Quando vidi Ripacandida mi venne un brivido gelido lungo la schiena e per pochi istanti fu pieno inverno pur col solleone e l’orologio che si avvicinava alle ore 13. Pedalavo sul dorso di una collinetta. Sollevando di parecchi gradi il mento potevo ammirare tutta l’altezza da cui quel paesello dal nome innocente dominava l’intero paesaggio circostante. Ah è così? Allora a noi due! Cercai di non allertare i sistemi di allarme e di tenere alto il morale, ma da qualche parte una piccola spia si accese: potevo sopravvivere alla pendenza, ma non alla brace sui rettilinei assolati. Sconvolta dalla canicola sbagliai strada ad un bivio. Imboccai stupidamente una ripida rampa in discesa, per fortuna percorrendola solo per poche decine di metri prima di accorgermi che andava a morire in un terreno incolto. Feci dietro front e dovetti spingere la bici a piedi per issare nuovamente il carico fino al punto in cui avevo sbagliato. Il bello fu che non bastò compiere il miracolo di arrivare in cima viva e di trovare un bar che vendesse succo di mirtillo perfino in Basilicata, che poi uno si fa tanti pregiudizi e invece… Il bello fu che ormai a un passo dal godermi il quinto melone, ciò che vidi guardando in cielo mi impose di cambiare programma. Un esercito di nuvoloni neri era in rapidissimo avvicinamento: dovevo per forza rinviare la pausa pranzo se volevo raggiungere Venosa prima che l’acqua raggiungesse me.

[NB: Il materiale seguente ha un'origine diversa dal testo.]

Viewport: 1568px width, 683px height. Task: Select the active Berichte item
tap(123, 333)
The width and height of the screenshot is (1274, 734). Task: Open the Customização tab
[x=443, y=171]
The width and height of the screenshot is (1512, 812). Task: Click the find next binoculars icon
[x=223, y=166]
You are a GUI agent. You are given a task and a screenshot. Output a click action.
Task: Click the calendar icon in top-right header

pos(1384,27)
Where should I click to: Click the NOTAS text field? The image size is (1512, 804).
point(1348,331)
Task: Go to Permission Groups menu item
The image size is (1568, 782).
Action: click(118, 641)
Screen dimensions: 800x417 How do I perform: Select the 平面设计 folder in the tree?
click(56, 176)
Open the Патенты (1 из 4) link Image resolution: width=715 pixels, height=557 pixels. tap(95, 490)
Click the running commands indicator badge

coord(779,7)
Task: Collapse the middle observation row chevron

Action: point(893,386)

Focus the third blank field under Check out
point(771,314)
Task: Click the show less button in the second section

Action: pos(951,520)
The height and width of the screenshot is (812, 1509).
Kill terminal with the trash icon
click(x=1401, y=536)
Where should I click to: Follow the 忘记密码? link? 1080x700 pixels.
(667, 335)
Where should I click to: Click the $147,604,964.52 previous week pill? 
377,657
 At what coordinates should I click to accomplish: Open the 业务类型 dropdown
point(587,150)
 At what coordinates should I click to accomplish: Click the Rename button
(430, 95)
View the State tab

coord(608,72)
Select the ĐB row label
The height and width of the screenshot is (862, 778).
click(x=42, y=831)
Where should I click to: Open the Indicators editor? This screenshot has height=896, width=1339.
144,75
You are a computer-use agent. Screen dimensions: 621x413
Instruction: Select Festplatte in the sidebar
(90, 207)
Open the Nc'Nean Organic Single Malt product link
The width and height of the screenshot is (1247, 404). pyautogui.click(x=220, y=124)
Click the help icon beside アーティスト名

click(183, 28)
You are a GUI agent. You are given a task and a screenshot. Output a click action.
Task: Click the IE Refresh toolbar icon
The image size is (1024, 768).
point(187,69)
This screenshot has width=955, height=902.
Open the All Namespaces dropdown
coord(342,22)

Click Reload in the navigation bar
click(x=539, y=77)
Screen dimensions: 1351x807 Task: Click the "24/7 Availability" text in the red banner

Da Ripacandida a Venosa fu una passeggiata. I nuvoloni mi tallonavano stretto, ma la strada era bellissima e la discesa rinfrancante e nella città Oraziana mi aspettava il premio per la tenacia. La tranquillità per essere arrivata prima della cateratta mi riaprì lo stomaco. Nell’aria aleggiava un’impalpabile pulviscolo luccicante come quello delle favole. Venosa si stagliava fiera della sua bellezza su quello sfondo plumbeo e la ricorderò sempre così: con un centro storico in pietra antico e curato con piccoli scorci di impagabile bellezza; con un castello con tanto di fossato, più suggestivo che mai ammantato di nubi come lo scoprivo; e con in giro Penelope Cruz. Pedalava sulla chiancata davanti al castello su una bici bianca da passeggio e appena la vidi istintivamente la fermai. Cercavo un posto per dormire. Assomigliava a Penelope Cruz solo che era un po’ meglio. “L’ho appena comprata” mi fa, riferita alla bici. “La sto rodando”. Fu amore a prima vista.




Data: 21/07/2010
Tappa 6a: Lioni (Av) - Venosa (Pz)
Km percorsi: 90,20
Budget: 38.60
Itinerario: SS 7 Ofantina, che poi continua nella SS 401 - Laghi di Monticchio - Rionero in Vulture - Ripacandida - Venosa.